Now let’s put a diabetic oral glucose tolerance test result of 200 mg/dL after two hours in context. This is about 10 grams of total glucose in the blood so theoretically, if they are diabetic and starting with a fasting glucose value of 126 mg/dL it is a 3.7 gram rise in blood glucose two hours after ingesting 75 grams.
 
“A total of 73 +/- 4% of the oral load was recovered in the systemic circulation within 3.5 hours.”

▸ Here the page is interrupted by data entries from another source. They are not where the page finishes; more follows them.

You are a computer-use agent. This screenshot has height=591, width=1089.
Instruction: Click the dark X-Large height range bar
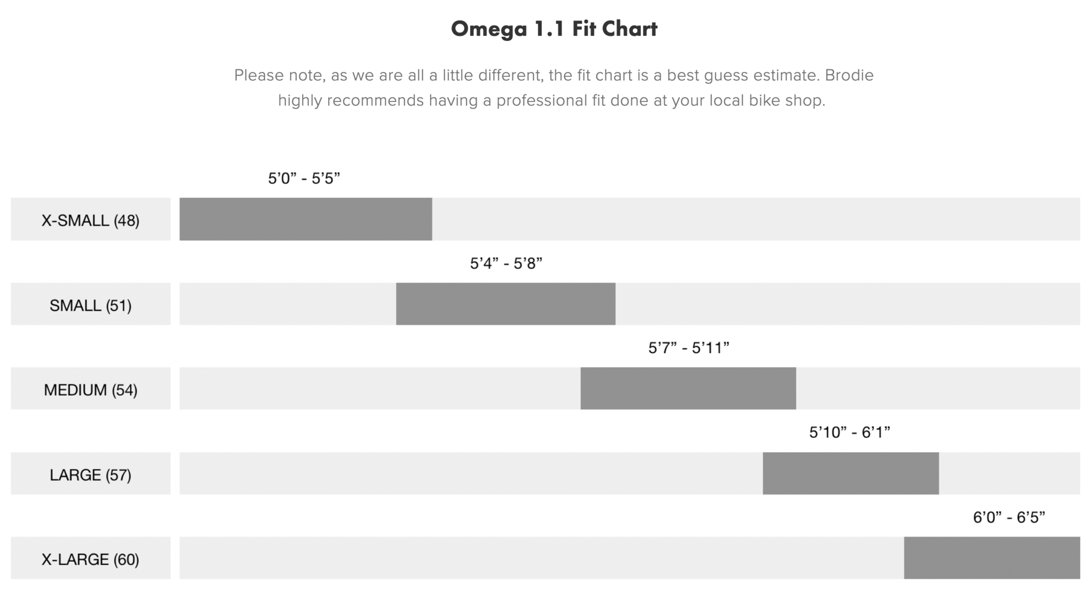(x=992, y=558)
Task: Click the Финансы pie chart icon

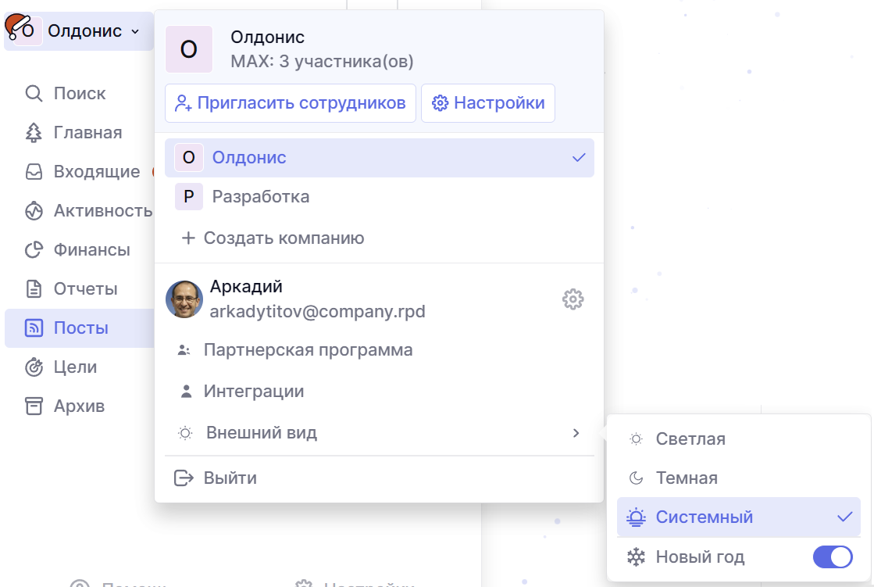Action: pyautogui.click(x=34, y=250)
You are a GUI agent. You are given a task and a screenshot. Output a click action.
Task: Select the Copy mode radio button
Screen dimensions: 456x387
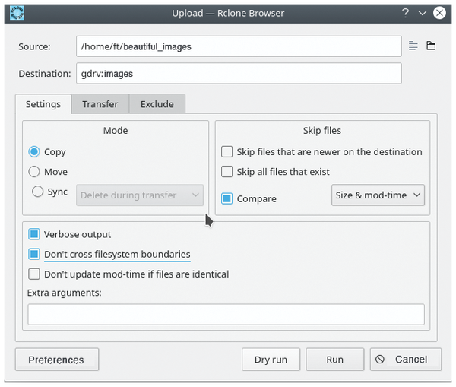(34, 152)
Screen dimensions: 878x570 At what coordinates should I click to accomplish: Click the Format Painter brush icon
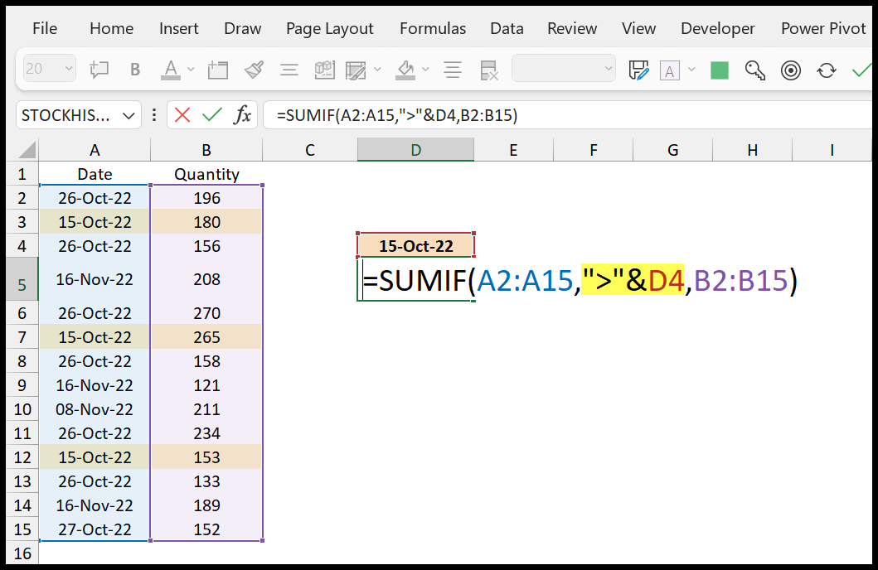pyautogui.click(x=254, y=70)
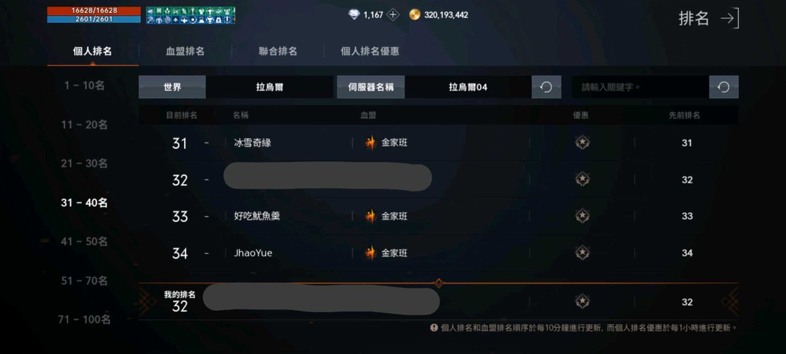Refresh server selection with circular arrow
This screenshot has height=354, width=786.
546,87
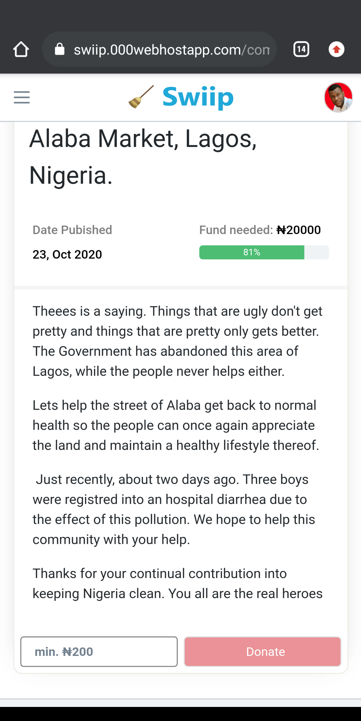Click the Date Published label
Image resolution: width=361 pixels, height=721 pixels.
pyautogui.click(x=72, y=230)
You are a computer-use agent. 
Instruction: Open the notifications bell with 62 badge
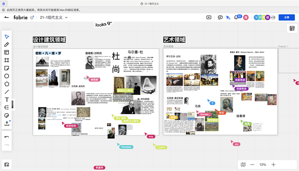coord(236,18)
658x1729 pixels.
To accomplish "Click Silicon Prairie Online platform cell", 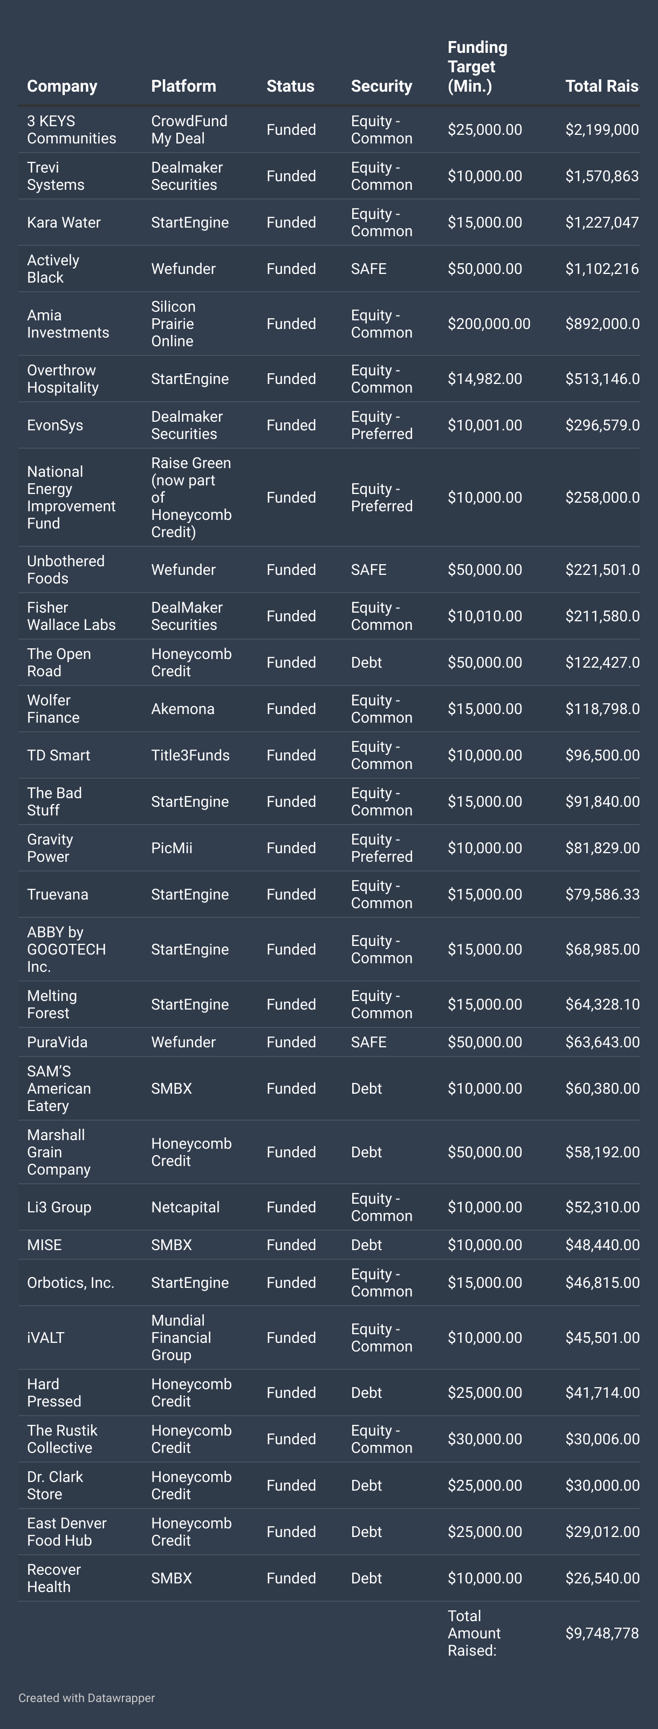I will [173, 324].
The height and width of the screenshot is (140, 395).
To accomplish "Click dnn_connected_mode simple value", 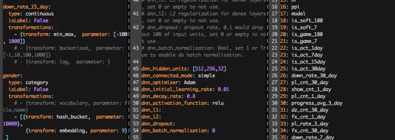I will pyautogui.click(x=207, y=75).
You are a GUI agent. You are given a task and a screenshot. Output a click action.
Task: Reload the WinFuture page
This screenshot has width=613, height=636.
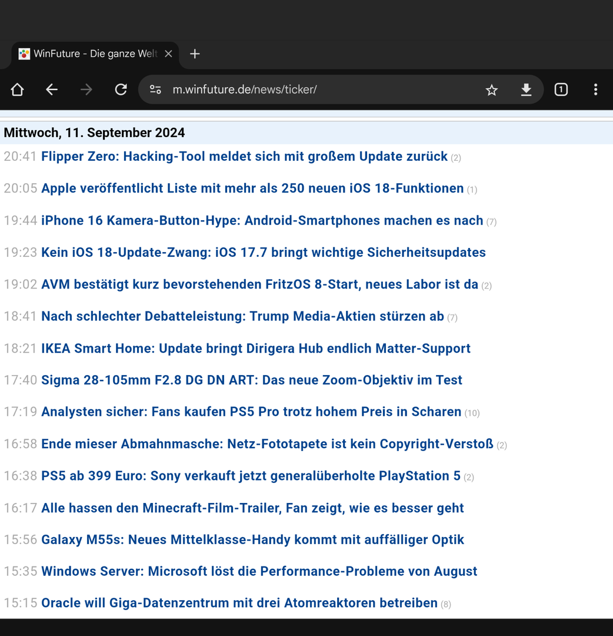121,90
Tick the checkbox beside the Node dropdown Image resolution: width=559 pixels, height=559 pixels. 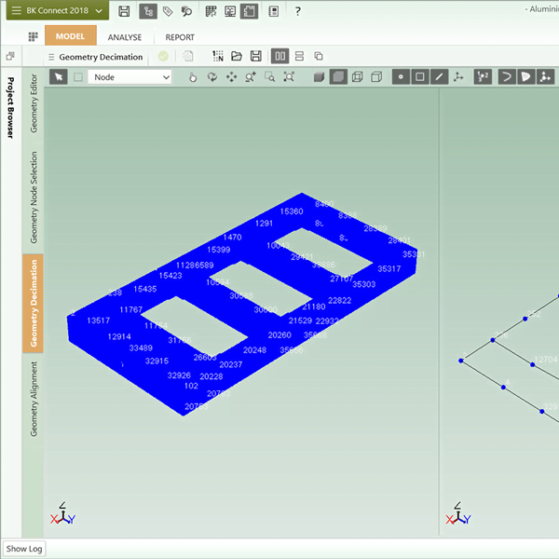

– Ferrannini et al. 1985 (Yes, I believe that is the same Italian author as above…34 years ago trying to answer the same question!)
 
Thus, if we know that somewhere around 75% of that 75-gram glucose load is going to hit the bloodstream over a 3.5 to 5 hour period (the other 25% will be used and stored by the liver and other internal organs). This equals about 56 grams of glucose over that entire time period so if we take the above rate from Kelley et al. and extrapolate it out probably 40 grams of that will hit the bloodstream in two hours.
 
In two hours, WITHOUT insulin this human will likely be able to get rid of 14.6 grams which leaves about 25 more grams to get rid of with insulin in two hours. This theoretically should be no problem, but a diabetic can only get rid of about ~20 grams in two hours which means that if you have a diabetic OGTT result you have about half of the ability to deal large amounts of sugar as a “normal” human.
 
And we jump back to the 2018 Ferrannini paper and whole-body glucose uptake (with insulin) in insulin-resistant subjects equals 11.1 µmol/kg/min or 2.0 mg/kg/min or about 9 grams of glucose per hour and you may notice that this is only about .4 mg/kg/min over what people can get rid of without insulin.
 
So you have too many extra paperclips of glucose in the bloodstream and someone is now diabetic on paper.
 
Yikes!
 
This legit took me days, weeks, months of scouring papers that go back to 1975 in an attempt to figure out where the hell all the glucose is going!
 
But, all of this research looks at fragility vs. “normal” controls…My brain immediately jumps to how bullet-proof can we make this system with exercise and the attainment of high levels of muscle mass (muscle accounts for most insulin-mediated glucose disposal).
 
To give you an example, I have had trained males with FFMIs approaching 25 eat well over 500 grams of carbohydrate in a day (from white rice and other “high glycemic index” foods) and their blood glucose didn’t go over 120 mg/dl EVER which means in the face of 500 grams their blood glucose stayed within a +/- 1 gram window the entire day!
 
In a world of cupcakes, that’s the show. Not worrying if you ate too much zucchini last night.